Alguns desenvolvimentos pós-modernos são referências importantes para as ciências sociais e humanas, nomeadamente na crítica da ideologia, na ciência, assim como na crítica social, abordagens que contribuíram para a emergência do construcionismo social. O propósito deste capítulo é abordar, ainda que de forma breve, os principais pressupostos do construcionismo social, escola que, na Psicologia, se integra no amplo chapéu disciplinar constituído pela Psicologia Social Crítica (Burr, 1995). O construcionismo social pode caracterizar-se como uma posição crítica face ao conhecimento e, fundamentalmente, uma oposição ao positivismo e ao empiricismo das ciências sociais tradicionais. Neste capítulo acentuar-se-á que todo o conhecimento, incluindo o conhecimento psicológico é específico de um momento histórico e de uma cultura particular, e que a pesquisa deve ir além do domínio individual para se centrar no social e politico com vista a uma compreensão apropriada da evolução da psicologia contemporânea e da vida social. Serão referidos os desenvolvimentos decisivos ao impulso deste movimento, designadamente os interaccionistas que descrevem a vida social como anti-essencialista e sustentam que os seres humanos em conjunto constroem os fenómenos sociais através das práticas sociais. Finalmente salientar-se-á o papel da linguagem como uma forma de acção construtora das nossas interacções e das nossas versões do mundo, o que nos permite encarar este movimento como uma alternativa optimista e optimizadora de todas as vozes na pesquisa social, uma vez que as novas formas de inquirir que se perspectivam no movimento construcionista, para as ciências sociais, se podem alargar à Psicologia.

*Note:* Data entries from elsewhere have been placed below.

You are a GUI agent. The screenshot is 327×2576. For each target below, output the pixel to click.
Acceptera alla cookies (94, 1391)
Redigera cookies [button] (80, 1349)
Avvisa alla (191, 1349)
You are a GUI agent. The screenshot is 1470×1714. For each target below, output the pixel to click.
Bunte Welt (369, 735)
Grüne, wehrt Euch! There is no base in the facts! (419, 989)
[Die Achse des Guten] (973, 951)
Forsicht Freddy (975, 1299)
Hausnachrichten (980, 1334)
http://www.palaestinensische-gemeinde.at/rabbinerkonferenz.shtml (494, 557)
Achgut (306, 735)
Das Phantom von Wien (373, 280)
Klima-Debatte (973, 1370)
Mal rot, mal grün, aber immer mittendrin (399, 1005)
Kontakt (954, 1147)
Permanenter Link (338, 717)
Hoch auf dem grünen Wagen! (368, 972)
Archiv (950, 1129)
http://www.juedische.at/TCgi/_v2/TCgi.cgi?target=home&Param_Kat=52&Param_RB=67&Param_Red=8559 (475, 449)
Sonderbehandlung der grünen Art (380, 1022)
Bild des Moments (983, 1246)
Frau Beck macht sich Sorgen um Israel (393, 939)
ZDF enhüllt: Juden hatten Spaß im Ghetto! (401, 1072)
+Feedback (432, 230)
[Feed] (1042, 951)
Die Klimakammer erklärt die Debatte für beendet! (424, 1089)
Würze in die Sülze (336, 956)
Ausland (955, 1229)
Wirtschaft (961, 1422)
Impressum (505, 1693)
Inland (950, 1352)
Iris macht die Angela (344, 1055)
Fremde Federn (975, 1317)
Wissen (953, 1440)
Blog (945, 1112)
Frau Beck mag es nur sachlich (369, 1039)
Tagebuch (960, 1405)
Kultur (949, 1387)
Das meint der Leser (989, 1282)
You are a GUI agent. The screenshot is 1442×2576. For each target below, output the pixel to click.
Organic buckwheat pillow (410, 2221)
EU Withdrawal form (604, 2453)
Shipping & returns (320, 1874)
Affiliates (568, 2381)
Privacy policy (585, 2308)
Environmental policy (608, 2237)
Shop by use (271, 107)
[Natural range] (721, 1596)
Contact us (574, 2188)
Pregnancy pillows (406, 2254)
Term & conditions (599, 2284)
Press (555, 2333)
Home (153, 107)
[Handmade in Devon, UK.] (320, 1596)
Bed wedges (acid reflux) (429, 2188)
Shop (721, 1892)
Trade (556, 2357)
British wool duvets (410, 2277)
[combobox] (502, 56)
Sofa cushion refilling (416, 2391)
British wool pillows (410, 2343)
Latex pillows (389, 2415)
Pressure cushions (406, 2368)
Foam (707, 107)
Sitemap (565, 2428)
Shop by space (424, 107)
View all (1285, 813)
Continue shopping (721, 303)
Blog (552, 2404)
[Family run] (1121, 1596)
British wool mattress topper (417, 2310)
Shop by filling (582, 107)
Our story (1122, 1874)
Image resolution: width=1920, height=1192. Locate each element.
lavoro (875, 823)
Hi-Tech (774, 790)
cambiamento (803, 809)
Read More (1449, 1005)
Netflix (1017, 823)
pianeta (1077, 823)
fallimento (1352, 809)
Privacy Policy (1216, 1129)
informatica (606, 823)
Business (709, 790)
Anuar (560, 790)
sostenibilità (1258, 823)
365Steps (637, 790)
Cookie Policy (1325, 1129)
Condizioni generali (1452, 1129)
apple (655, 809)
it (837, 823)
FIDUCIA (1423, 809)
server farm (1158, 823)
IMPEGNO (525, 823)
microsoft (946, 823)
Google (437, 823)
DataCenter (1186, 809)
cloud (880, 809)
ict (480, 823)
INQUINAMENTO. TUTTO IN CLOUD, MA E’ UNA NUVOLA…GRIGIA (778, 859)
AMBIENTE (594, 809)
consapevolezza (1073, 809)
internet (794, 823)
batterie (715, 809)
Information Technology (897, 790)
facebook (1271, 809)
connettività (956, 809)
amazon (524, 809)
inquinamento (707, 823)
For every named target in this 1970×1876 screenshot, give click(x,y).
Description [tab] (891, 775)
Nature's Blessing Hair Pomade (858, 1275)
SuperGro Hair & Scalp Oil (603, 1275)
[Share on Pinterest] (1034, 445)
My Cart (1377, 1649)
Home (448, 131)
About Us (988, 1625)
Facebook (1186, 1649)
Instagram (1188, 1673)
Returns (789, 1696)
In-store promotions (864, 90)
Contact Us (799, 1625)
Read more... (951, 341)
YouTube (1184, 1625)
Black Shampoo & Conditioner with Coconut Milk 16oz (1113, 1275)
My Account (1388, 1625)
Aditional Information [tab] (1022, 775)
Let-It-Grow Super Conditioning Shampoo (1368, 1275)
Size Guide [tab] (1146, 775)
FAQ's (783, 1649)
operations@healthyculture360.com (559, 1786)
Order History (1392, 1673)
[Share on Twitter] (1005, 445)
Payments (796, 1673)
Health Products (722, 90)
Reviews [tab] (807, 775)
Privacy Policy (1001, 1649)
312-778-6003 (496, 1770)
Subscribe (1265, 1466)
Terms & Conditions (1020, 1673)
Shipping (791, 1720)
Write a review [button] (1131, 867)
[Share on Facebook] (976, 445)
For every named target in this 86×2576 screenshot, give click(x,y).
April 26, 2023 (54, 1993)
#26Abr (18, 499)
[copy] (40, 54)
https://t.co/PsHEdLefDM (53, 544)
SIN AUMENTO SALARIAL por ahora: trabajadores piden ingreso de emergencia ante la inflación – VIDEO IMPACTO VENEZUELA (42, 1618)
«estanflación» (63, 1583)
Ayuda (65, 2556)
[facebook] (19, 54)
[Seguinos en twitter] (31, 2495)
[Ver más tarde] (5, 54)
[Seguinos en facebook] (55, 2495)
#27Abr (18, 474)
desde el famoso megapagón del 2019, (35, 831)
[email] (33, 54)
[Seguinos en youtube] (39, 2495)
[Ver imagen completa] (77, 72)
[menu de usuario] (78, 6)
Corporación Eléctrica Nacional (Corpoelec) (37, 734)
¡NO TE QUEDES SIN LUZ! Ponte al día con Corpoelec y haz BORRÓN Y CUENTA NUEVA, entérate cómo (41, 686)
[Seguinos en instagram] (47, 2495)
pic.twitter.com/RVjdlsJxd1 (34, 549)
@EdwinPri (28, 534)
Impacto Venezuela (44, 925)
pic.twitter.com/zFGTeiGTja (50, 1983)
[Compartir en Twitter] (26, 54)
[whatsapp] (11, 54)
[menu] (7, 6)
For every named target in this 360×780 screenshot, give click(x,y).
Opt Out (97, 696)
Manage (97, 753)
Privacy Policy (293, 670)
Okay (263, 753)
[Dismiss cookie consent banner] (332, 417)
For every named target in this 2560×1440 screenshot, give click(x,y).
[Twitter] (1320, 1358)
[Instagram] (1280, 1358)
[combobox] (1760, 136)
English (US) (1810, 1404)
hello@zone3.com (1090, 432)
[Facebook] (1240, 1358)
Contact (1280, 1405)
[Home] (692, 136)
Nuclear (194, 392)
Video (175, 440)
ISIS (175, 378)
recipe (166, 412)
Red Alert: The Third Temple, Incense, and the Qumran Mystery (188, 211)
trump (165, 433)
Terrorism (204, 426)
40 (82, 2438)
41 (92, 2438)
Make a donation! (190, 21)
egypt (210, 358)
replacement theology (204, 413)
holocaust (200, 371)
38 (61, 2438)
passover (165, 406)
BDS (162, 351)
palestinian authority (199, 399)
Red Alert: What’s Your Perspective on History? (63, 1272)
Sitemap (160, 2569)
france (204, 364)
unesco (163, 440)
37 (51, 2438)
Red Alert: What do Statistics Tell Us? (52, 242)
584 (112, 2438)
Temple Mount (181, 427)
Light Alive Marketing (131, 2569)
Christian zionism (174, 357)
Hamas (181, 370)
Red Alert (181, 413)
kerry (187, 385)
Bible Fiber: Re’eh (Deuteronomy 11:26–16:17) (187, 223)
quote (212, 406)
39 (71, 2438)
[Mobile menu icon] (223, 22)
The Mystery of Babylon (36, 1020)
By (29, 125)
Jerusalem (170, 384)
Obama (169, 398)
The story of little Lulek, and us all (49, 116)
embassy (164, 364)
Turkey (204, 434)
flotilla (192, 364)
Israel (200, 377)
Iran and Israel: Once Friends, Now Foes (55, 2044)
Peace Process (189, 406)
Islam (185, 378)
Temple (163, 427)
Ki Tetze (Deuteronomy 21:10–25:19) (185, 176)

O construcionismo social: principais pressupostos

A orientação teórica que mais contrasta com a epistemologia convencional é o movimento construcionista de tonalidade multidisciplinar que recebe influências de disciplinas como a filosofia (reacção ao representadonismo), a sociologia (desconstrução da retórica da verdade), a política (busca de lugar de visibilidade para grupos marginalizados) e a linguística e que Gergen (1985) denomina de consciência partilhada. Pode dizer-se que o seu pano de fundo é o pós- modernismo, mas as suas raízes intelectuais estão nos primeiros trabalhos sociológicos e nas preocupações com a crise na psicologia social. Num espaço de menos de 30 anos o construcionismo social adquiriu uma presença substancial na ciência e nos estudos feministas. Para isso muito contribuiu a Escola de Chicago que iniciou estudos qualitativos nos contextos naturais. O crescimento de publicações tem vindo a concorrer para o estabelecimento do construcionismo social como uma importante alternativa no campo da Sociologia, como relatam Sarbin e Kitsuse (1994).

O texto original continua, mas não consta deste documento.